#### [Extract provided]

○ ○ ○ ○

Along many coasts and riverbanks, buildings and roads sit on soft, watery ground that can’t easily carry their weight. Engineers often “solidify” this weak soil with cement, but in silty, organic-rich ground the cement does not work as well as hoped. This study explores a new twist: mixing in tiny particles called nano-oxides with the cement to make the soil beneath our infrastructure stronger, less squishy, and more resistant to water damage.

Figure 1
Figure 1.

Tiny Additives with a Big Job

The researchers worked with a silty soft soil from Guangzhou, China, a type of ground that naturally holds almost half its weight in water and has low strength. They added ordinary Portland cement—already a standard method for stabilizing soft foundations—and then further mixed in four different nano-sized metal oxides: nano-silica (NS), nano-alumina (NA), nano-magnesia (NM), and nano-iron oxide (NF). These particles are tens of thousands of times smaller than a grain of sand and have very large surface areas, which lets them react quickly and cling to soil and cement particles. The team varied how much of each nano-oxide they added and tested the soil over time to see how strong, stiff, and water-resistant it became.

○ ○ ○ ○

#### [Assignment]
Transcribe everything in the soil-stabilization passage above from "Tiny Additives with" down to "water-resistant it became.", with no changes.

#### [Recorded data]
○ ○ ○ ○

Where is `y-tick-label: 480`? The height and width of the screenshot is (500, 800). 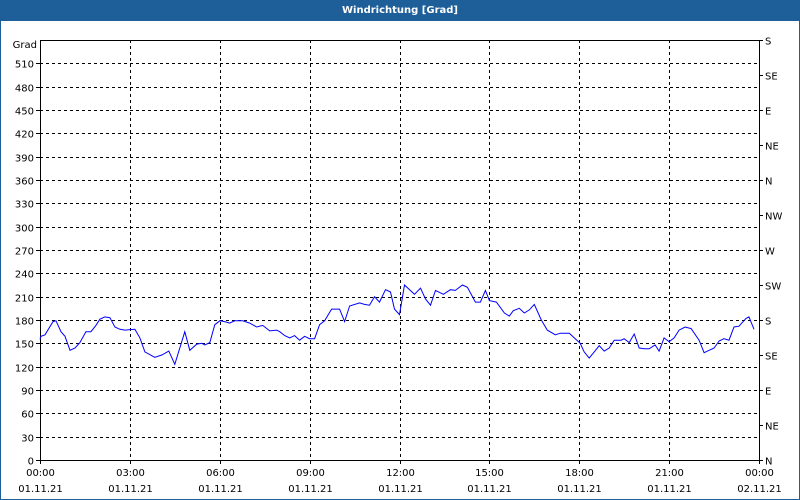 y-tick-label: 480 is located at coordinates (24, 90). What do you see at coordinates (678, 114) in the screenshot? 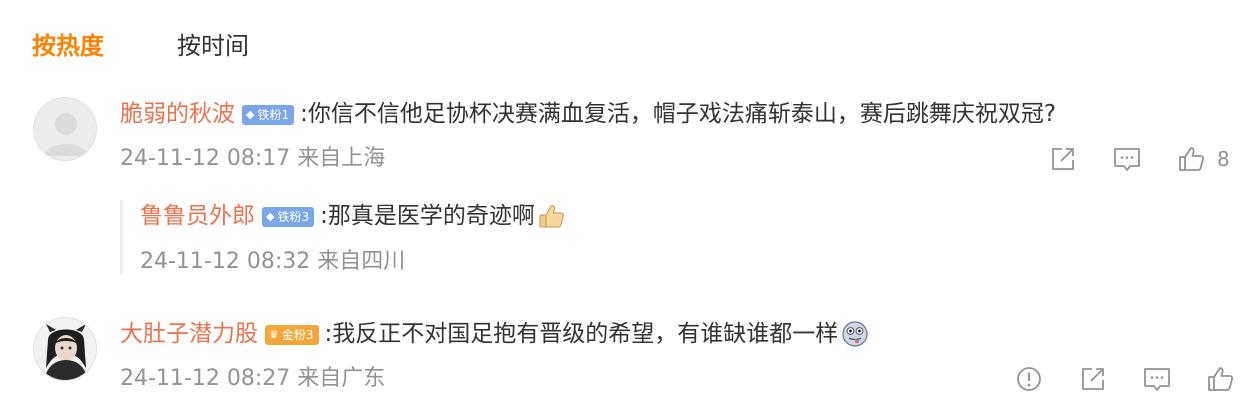
I see `comment-text: :你信不信他足协杯决赛满血复活，帽子戏法痛斩泰山，赛后跳舞庆祝双冠?` at bounding box center [678, 114].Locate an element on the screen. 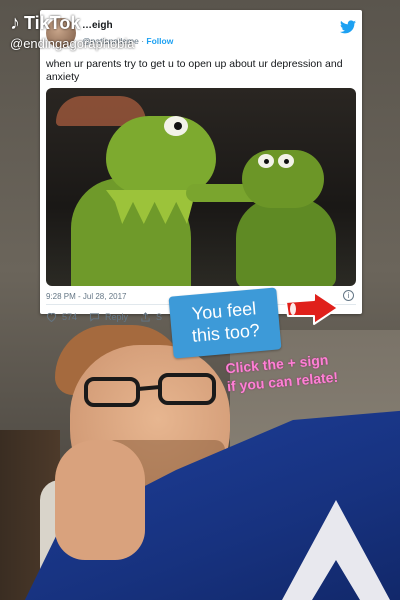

○ ○ ○ ○

#### [Output for this task]
Tiny Additives with a Big Job

The researchers worked with a silty soft soil from Guangzhou, China, a type of ground that naturally holds almost half its weight in water and has low strength. They added ordinary Portland cement—already a standard method for stabilizing soft foundations—and then further mixed in four different nano-sized metal oxides: nano-silica (NS), nano-alumina (NA), nano-magnesia (NM), and nano-iron oxide (NF). These particles are tens of thousands of times smaller than a grain of sand and have very large surface areas, which lets them react quickly and cling to soil and cement particles. The team varied how much of each nano-oxide they added and tested the soil over time to see how strong, stiff, and water-resistant it became.